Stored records
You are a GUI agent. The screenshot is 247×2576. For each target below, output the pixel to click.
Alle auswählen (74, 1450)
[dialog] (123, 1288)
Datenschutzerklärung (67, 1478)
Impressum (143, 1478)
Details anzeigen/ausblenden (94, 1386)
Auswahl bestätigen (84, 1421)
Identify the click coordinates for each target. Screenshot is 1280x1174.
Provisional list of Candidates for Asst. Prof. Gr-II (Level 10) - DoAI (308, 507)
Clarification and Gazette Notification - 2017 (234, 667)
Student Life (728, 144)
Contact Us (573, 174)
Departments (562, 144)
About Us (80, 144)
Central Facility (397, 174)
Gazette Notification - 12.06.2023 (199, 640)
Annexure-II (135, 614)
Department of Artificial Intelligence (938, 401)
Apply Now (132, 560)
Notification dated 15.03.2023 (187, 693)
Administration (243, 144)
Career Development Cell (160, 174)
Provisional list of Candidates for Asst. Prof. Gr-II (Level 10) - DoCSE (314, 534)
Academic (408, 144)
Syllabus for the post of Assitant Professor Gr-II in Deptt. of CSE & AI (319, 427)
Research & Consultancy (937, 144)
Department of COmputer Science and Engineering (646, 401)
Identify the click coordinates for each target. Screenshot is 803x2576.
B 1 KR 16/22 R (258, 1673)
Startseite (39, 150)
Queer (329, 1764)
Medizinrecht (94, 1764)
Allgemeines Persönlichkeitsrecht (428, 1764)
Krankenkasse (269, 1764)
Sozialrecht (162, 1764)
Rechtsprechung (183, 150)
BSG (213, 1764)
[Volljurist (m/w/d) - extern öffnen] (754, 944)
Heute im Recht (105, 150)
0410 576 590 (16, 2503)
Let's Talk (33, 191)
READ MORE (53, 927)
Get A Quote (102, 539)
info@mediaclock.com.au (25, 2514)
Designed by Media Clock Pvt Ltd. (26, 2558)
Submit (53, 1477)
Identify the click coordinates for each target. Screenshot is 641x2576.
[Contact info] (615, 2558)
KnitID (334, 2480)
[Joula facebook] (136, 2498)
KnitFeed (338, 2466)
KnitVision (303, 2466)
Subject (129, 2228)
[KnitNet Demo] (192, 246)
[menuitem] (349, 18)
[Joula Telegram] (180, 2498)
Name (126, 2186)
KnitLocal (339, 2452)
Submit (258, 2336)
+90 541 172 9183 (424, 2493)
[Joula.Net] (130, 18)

• [Task to carry out] Look through the entries, and return every line that the word "coordinates" appears in.

• [Solution to this exercise]
Identify the click coordinates for each target. Screenshot is 1280x1174.
Identify the click coordinates for each target. Screenshot is 803x2576.
Identify the click coordinates for each target. Screenshot is 641x2576.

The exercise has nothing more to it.